Favorite Movies: Bullitt, The Long Good Friday, The Towering Inferno, Jaws, Rocky, Superman the Movie, McVicar, Goodfellas, Get Carter, Three Days of the Condor, Butch & Sundance, The Sting, All the Presidents Men
I've just returned from a third viewing of QoS, and the faults have started to become more apparent this time round. I know exactly where the faults lie too.
1) We don't see enough of normal life situations inbetween the action set-pieces. In CR, Bond was human. We could imagine Bond eating and drinking. In this, he doesn't have time, and doesn't need food to refuel. It's like he's running on Duracell batteries. QoS was lacking down time, extra padding, normal life situations inbetween. It needed the audience to catch its breath again and relax before the next action peak.
2) Bond was human in CR. We saw Bond get hurt. We saw Bond hesitate before jumping off cranes, we saw him nervous before being tortured - hell we even saw him recovering in hospital. In QoS, for some reason this element has been removed. We (the audience) no longer fear that Bond is in danger, as he has reverted back to the super human Brosnan ways again. There was one shot in QoS, when Craig is at the wheels of the plane, with bullets flying all around him, and he looks like he is gasping to catch his breath, that he is struggling. Sadly, this was a fleeting moment. We needed more of that kind of look, the danger element, that Bond could get hurt. Something for the audience to have empathy with. Will he make it or won't he, etc. CR delivered this in spades. After the freefall scene, we needed a couple of minutes showing Bond and Camille recovering, crawling along the ground, checking to see if anything is broken, tending to each other, etc. Instead, the next shot they are both fine and healthy and walking as though nothing has happened.
3) The Dan Bradley action sequences. I personally don't have a problem with them, and think they were the highlight of QoS, but I appreciate this kind of style, confusion, shaky cam, fast editing, will lose the audiences, if the other parts of the glue is not strong enough in holding it all together.

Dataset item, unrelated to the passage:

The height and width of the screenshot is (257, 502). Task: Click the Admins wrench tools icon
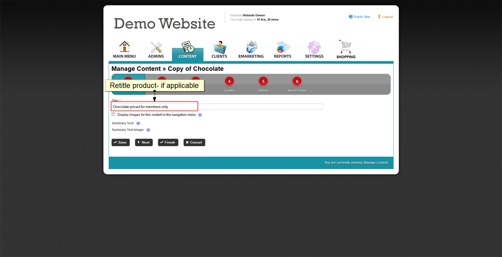(x=156, y=47)
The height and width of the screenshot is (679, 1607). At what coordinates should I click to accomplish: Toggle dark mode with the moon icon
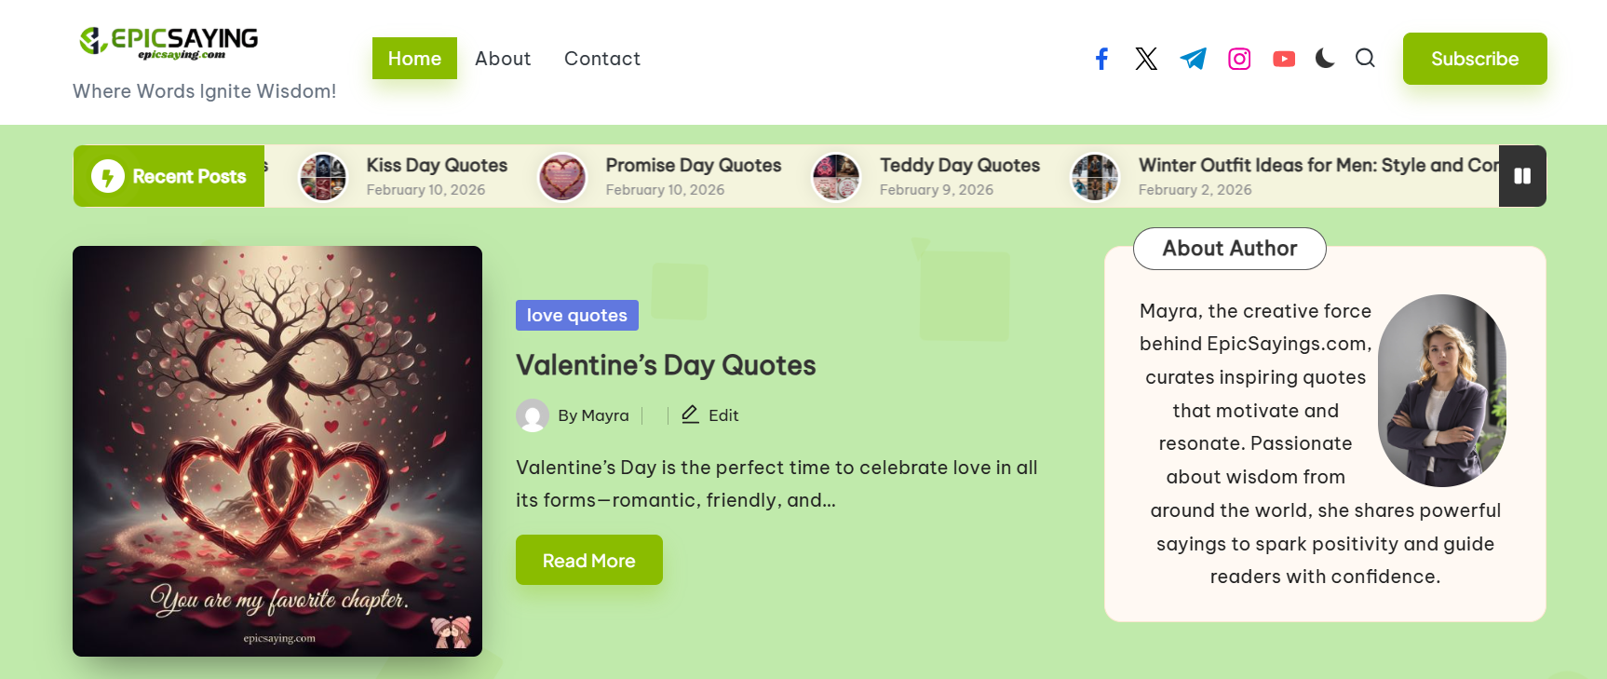pyautogui.click(x=1325, y=59)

QoS on third viewing has been a bit of a disappointment now for me. I have started to see the flaws in the movie, and understand now why so many critics have ganged up on this one. Someone should have told Forster to watch CR again to make him realise why that film was so successful - and it was because of point 2 above. Bond was human. In QoS, he wasn't.

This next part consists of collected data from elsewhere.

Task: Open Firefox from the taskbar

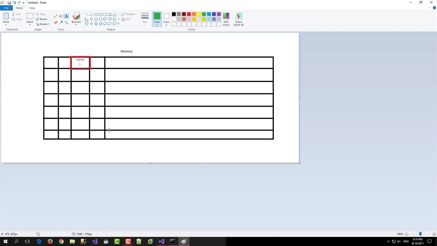Action: [x=50, y=242]
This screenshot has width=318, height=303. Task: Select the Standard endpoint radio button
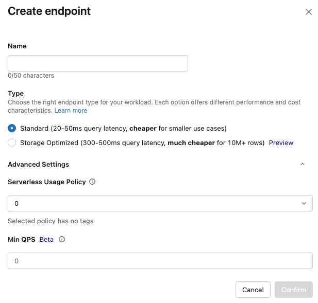(12, 128)
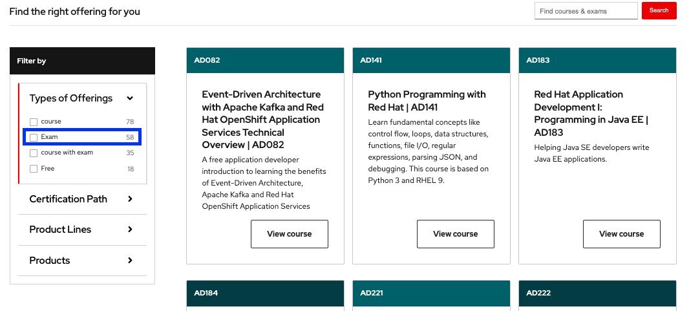The image size is (700, 311).
Task: Enable the course with exam checkbox
Action: (x=34, y=153)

Still delivers entertainment on a purely basic action level, and still has its brilliant moments throughout, but lacks the realistic, human side which was so strong in CR.
8/10 (mainly because Craig still delivers in it, even if other parts are sadly lacking).
2) Bond was human in CR. We saw Bond get hurt. We saw Bond hesitate before jumping off cranes, we saw him nervous before being tortured - hell we even saw him recovering in hospital. In QoS, for some reason this element has been removed. We (the audience) no longer fear that Bond is in danger, as he has reverted back to the super human Brosnan ways again. There was one shot in QoS, when Craig is at the wheels of the plane, with bullets flying all around him, and he looks like he is gasping to catch his breath, that he is struggling. Sadly, this was a fleeting moment. We needed more of that kind of look, the danger element, that Bond could get hurt. Something for the audience to have empathy with. Will he make it or won't he, etc. CR delivered this in spades. After the freefall scene, we needed a couple of minutes showing Bond and Camille recovering, crawling along the ground, checking to see if anything is broken, tending to each other, etc. Instead, the next shot they are both fine and healthy and walking as though nothing has happened
That's true.I mean,he gets a bit busted up and all it is a band aid here and there and it's alright,as if it never happened.